### TEXT DES DOKUMENTS
===

Schulden eintreiben bei Otto: Extra kassieren gilt nicht
Bei Inkassoverfahren der Otto-Gruppe sollen fiktive Kosten auf Schuldner:innen abgewälzt worden sein. Klage der Verbraucherzentrale hat Chancen.
Die Verbraucherzentrale hatte bereits 2021 im Namen von fast 700 Verbraucher:innen eine Musterfeststellungsklage gegen die Firma EOS- Investment eingereicht. Dabei handelt es sich um ein Tochterunternehmen des Versandhauskonzerns Otto.
Die EOS-Investment vermittelt zwischen Gläubiger:innen und Inkassounternehmen. Sie kauft Gläubigern ihre Forderungen gegenüber Schuldner:innen ab. EOS-Investment leitet die Forderungen dann an ein Inkassounternehmen weiter. In diesem Fall handelt es sich dabei um eine weitere Otto-Tochter: die EOS-Deutscher Inkasso-Dienst. Diese Otto-Tochter fordert dann das Geld von den Schuldner:innen ein und verlangt dafür eine Inkassogebühr von EOS-Investment.
EOS-Investment zahlt also ihrer eigenen Schwesterfirma eine Gebühr dafür, dass sie Inkasso-Forderungen für sie eintreibt. Diese Gebühr muss letztlich von den eigentlichen Schuldner:innen bezahlt werden – neben dem geschuldeten Betrag und Mahngebühren. Soweit entspricht das dem klassischen Vorgang, wenn Kund:innen Rechnungen nicht begleichen, dadurch zu Schuldner:innen werden und ein Inkasso-Unternehmen beauftragt wird.
Theoretische Schuld
Der Knackpunkt steckt in einem Vertrag zwischen den beiden Schwesterunternehmen. In diesem ist geregelt, was passiert, wenn Schuldner:innen ihre Schulden und damit auch die Inkassogebühr nicht begleichen. Dann würde EOS-Investment theoretisch ihrem Schwester-Unternehmen die Inkassogebühr schulden. Das ist aber nur theoretisch der Fall. Praktisch verfallen die Forderungen nach 30 Jahren, so steht es im Vertrag.
Damit, so hält es das Gericht fest, trägt EOS-Investment zu keinem Zeitpunkt ein Risiko. „Es ist kein Fall denkbar, bei dem der Musterbeklagte (Anm. d. Redaktion: EOS- Investment) auf den Kosten sitzen bleibt“, sagte die Vorsitzende Richterin Stephanie Zöllner. Eine Forderung, die nie bezahlt werden müsse, könne auch nicht eingefordert werden.
Als Gebühren dürften nur tatsächlich entstandene Kosten in Rechnung gestellt werden, sagte Zöllner. Diese vertragliche Regelung wird voraussichtlich zu einer Entscheidung des Gerichts zugunsten der Kläger führen.

===

### GEGEBENE ANGABEN
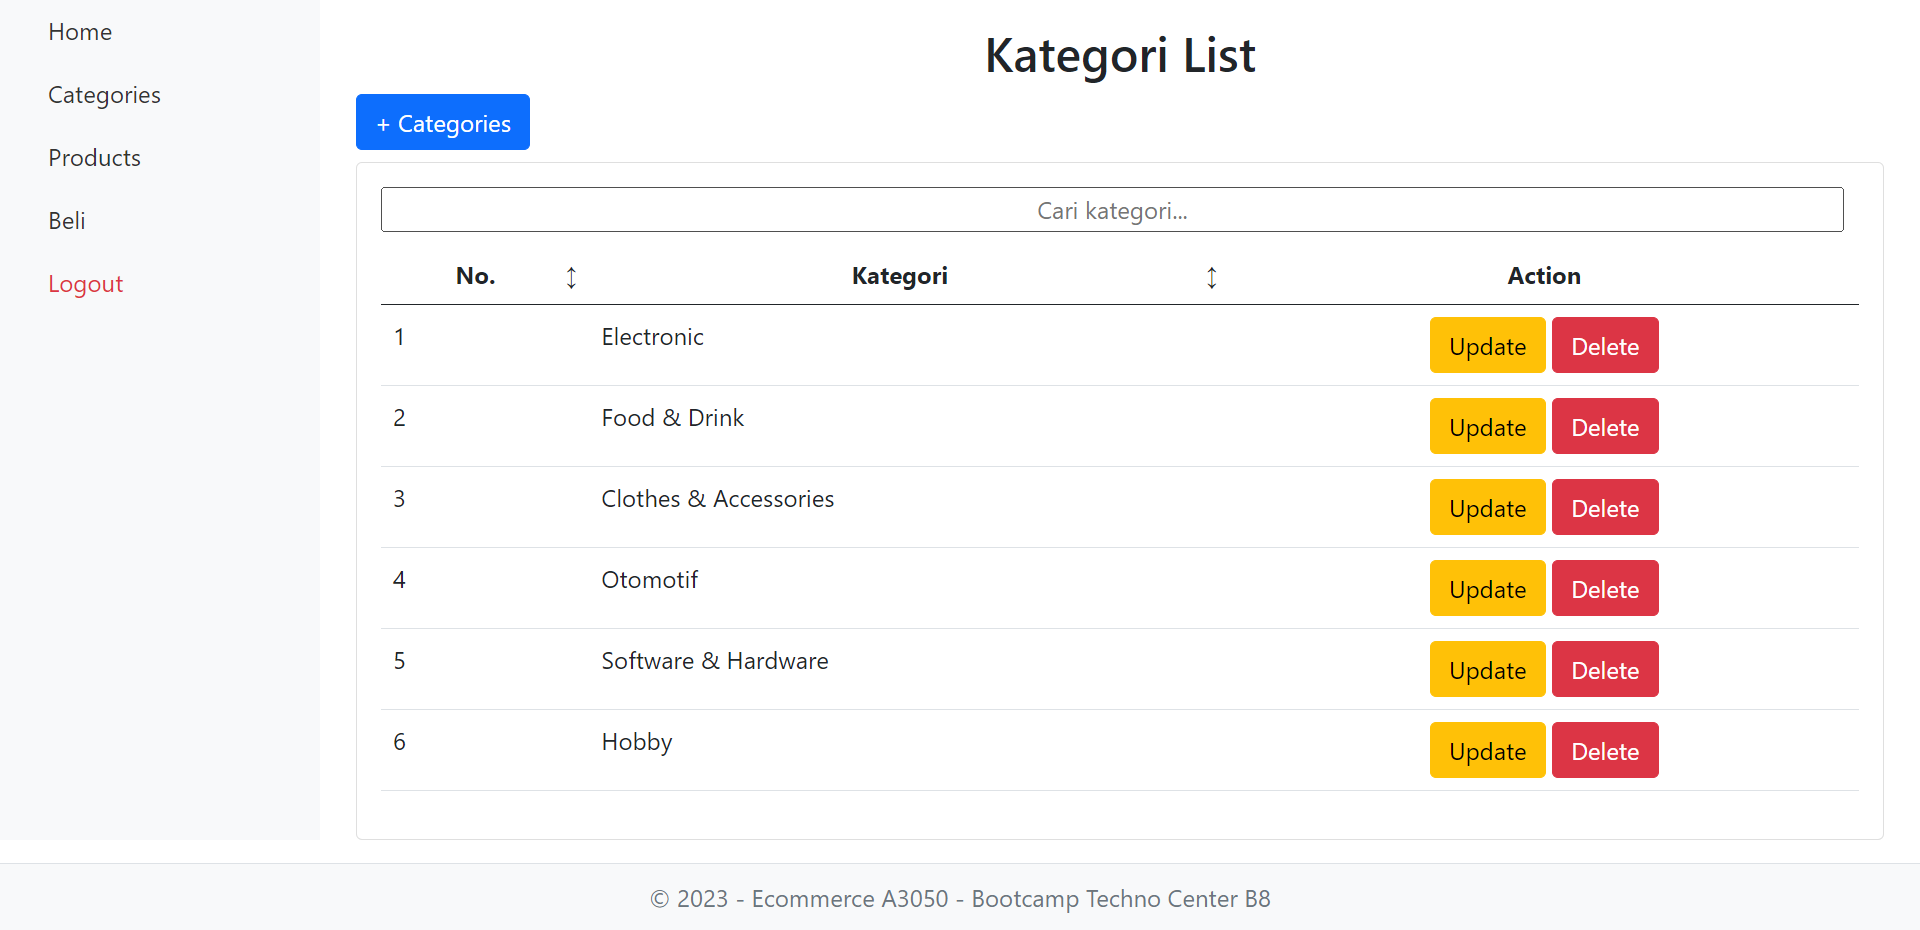Go to Categories in the sidebar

===

### AUFGABE
Setze den Artikel über die Inkassogebühren bei der Otto-Gruppe nach seinem letzten Satz fort.

### LÖSUNG ZUR AUFGABE
Die Klage der Verbraucherzentrale beruft sich außerdem auf ein Gesetz, wonach verbundene Unternehmen keine Rechtskosten untereinander erheben dürfen. Der Vorwurf lautet hierbei, dass beide Schwestern ihren Gewinn an den Otto-Mutterkonzern abführen. Salopp gesagt: Das eingenommene Geld fließt am Ende ohnehin in die Tasche der Otto-Gruppe und trägt somit zu deren milliardenschwerem Umsatz bei. 2021/22 waren das 16,1 Milliarden Euro.
Stephanie Zöllner, Vorsitzende Richterin am Oberlandesgericht
Dem Gericht trug das angeklagte Unternehmen vor, dass die Gewinn-Abführungsverträge irrelevant seien, da beide Unternehmen rechtlich unabhängig voneinander seien. Die Erhebung von Gebühren sei zu dem „marktüblich“ und es dürfe daher nicht dazu kommen, dass manche Schuldner:innen „besser gestellt“ würden.
Das Oberlandesgericht wird am 15. Juni sein Urteil fällen. Eine Entscheidung zugunsten der Verbraucherschützer scheint nach den Ausführungen der Vorsitzenden Richterin wahrscheinlich.
„In erster Linie profitieren an der Klage beteiligte Verbraucher von der Entscheidung des Gerichts“, sagte Patrick Langer von der Verbraucherzentrale nach der Verhandlung. Er sei sehr zufrieden mit deren Verlauf und sehe die Hinweise des Gerichts zugunsten des Verbraucherschutzes als „schöne Bestätigung“. Von dem Urteil erhofft er sich, dass „grundsätzliche Rechtsfragen“ geklärt würden und das es auch auf andere Fälle ausstrahle.
Die angeklagte EOS-Investment wird in den nächsten Wochen zu der Begründung des Gerichts Stellung nehmen. Zufrieden ist sie mit dem absehbaren Urteil nicht: „Wir teilen die Rechtseinschätzung des Gerichts nicht und halten die Klage weiterhin für unbegründet“, teilte Daniel Schenk, Sprecher des Unternehmens mit.